[[ Provided material open ]]

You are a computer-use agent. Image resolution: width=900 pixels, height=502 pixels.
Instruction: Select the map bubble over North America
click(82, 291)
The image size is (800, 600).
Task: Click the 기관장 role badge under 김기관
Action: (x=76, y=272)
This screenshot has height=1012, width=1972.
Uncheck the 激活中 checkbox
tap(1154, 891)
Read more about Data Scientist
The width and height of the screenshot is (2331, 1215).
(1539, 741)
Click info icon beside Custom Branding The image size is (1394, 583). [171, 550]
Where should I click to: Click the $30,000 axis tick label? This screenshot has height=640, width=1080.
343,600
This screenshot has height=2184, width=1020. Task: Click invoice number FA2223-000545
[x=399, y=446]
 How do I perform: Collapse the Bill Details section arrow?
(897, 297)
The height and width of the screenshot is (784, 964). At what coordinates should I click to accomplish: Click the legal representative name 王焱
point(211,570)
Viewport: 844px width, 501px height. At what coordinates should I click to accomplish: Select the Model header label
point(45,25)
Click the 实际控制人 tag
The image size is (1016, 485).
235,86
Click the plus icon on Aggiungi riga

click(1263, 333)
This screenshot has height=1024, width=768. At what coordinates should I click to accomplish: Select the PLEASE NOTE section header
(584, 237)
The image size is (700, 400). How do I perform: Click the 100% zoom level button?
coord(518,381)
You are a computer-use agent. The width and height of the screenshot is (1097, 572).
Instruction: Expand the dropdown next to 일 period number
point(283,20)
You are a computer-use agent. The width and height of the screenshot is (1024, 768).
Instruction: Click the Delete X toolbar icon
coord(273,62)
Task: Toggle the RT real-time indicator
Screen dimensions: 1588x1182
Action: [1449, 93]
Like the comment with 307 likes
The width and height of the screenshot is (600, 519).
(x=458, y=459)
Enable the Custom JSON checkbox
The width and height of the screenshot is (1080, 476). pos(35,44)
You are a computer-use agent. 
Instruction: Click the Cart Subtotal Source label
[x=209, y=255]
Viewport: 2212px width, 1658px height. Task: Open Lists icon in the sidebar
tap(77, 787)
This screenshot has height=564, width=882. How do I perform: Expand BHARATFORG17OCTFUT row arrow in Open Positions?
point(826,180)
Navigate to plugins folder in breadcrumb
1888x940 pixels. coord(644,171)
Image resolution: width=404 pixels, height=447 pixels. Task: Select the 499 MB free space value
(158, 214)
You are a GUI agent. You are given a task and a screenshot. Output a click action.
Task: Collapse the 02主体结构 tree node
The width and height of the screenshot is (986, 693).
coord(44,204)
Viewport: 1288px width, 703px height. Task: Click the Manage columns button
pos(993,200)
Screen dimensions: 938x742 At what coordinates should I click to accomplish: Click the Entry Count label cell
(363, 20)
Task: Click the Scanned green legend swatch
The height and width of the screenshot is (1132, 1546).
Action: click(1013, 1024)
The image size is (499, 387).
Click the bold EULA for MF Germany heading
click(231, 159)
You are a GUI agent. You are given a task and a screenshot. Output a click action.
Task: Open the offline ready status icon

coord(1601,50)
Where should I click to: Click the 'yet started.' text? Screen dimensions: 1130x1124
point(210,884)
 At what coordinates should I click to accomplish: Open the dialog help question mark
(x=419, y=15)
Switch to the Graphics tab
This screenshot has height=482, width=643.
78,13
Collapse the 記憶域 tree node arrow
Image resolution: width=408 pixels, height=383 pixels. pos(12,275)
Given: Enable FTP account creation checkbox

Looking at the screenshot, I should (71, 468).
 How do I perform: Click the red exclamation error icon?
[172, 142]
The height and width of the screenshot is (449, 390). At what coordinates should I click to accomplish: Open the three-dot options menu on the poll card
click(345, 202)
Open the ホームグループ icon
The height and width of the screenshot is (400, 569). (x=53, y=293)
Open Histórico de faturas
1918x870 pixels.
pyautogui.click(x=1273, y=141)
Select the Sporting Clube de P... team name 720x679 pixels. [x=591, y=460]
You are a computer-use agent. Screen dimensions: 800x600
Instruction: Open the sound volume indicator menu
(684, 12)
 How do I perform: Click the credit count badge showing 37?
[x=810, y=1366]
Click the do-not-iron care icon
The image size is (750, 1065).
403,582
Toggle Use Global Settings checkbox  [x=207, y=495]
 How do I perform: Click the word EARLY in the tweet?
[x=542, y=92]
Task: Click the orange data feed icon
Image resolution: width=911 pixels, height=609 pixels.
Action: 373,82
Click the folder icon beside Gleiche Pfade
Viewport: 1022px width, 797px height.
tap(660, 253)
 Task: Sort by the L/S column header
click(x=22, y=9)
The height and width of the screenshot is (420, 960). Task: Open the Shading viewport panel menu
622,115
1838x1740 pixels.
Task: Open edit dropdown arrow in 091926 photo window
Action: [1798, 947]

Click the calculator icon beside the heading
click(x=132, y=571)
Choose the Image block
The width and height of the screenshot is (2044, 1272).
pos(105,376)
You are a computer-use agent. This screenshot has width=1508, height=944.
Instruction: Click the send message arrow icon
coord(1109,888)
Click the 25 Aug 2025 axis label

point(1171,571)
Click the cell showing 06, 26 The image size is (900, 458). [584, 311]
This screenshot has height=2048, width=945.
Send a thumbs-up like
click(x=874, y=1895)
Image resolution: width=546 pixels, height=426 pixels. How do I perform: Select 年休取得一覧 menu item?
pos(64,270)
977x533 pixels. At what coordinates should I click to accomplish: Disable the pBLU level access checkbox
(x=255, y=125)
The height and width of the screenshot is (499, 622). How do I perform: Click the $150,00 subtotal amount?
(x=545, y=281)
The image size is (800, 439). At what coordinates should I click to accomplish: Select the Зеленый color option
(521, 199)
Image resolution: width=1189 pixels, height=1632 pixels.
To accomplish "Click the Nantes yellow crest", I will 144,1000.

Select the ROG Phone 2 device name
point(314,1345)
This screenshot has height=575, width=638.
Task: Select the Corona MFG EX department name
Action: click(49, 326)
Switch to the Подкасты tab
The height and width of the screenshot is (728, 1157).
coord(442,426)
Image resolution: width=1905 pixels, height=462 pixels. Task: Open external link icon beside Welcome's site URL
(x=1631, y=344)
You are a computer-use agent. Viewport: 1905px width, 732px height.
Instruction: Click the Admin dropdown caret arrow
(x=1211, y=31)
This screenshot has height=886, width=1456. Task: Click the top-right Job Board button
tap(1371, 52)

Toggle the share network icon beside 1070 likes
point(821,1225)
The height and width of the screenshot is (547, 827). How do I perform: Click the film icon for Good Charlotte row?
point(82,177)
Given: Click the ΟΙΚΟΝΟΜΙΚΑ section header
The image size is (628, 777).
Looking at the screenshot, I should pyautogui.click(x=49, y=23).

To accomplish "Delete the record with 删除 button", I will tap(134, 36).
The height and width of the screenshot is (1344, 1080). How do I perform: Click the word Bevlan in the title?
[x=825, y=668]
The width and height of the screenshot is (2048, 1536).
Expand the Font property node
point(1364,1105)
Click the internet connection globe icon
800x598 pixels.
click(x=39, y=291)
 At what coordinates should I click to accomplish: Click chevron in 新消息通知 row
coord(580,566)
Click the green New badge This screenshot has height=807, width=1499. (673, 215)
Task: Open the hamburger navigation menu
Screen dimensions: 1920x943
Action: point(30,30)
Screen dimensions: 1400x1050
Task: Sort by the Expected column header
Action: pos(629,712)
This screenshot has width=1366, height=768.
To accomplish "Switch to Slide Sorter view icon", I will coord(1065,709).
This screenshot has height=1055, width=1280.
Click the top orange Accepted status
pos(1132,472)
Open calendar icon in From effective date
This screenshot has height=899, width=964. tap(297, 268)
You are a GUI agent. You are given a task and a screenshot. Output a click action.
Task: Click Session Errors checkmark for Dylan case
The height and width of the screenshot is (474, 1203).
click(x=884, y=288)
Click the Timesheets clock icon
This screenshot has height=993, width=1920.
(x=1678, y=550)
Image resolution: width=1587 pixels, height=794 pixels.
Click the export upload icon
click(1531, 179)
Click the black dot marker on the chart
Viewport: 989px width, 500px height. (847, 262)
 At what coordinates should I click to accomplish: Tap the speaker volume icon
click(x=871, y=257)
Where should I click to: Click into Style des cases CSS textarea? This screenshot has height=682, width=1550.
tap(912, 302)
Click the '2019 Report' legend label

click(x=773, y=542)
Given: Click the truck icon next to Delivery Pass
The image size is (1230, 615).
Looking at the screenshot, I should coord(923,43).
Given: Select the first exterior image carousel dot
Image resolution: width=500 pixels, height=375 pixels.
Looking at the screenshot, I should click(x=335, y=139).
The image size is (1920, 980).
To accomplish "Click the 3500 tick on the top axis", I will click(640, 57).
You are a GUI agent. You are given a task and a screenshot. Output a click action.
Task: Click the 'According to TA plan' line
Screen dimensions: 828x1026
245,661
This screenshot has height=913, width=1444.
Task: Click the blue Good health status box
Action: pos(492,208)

[[ Provided material closed ]]

* Exercise details *
Copy the lines that hold the word "agent". Take them from the records above.

* Exercise solution *
You are a computer-use agent. Image resolution: width=900 pixels, height=502 pixels.
You are a computer-use agent. The width and height of the screenshot is (1097, 572).
You are a computer-use agent. The width and height of the screenshot is (1024, 768).
You are a computer-use agent. 
You are a GUI agent. You are given a task and a screenshot. Output a click action.
You are a GUI agent. You are given a task and a screenshot. Output a click action.
You are a computer-use agent. Screen dimensions: 800x600
You are a computer-use agent. This screenshot has width=1508, height=944.
You are a computer-use agent. Viewport: 1905px width, 732px height.
You are a GUI agent. You are given a task and a screenshot. Output a click action.
You are a GUI agent. You are given a task and a screenshot. Output a click action.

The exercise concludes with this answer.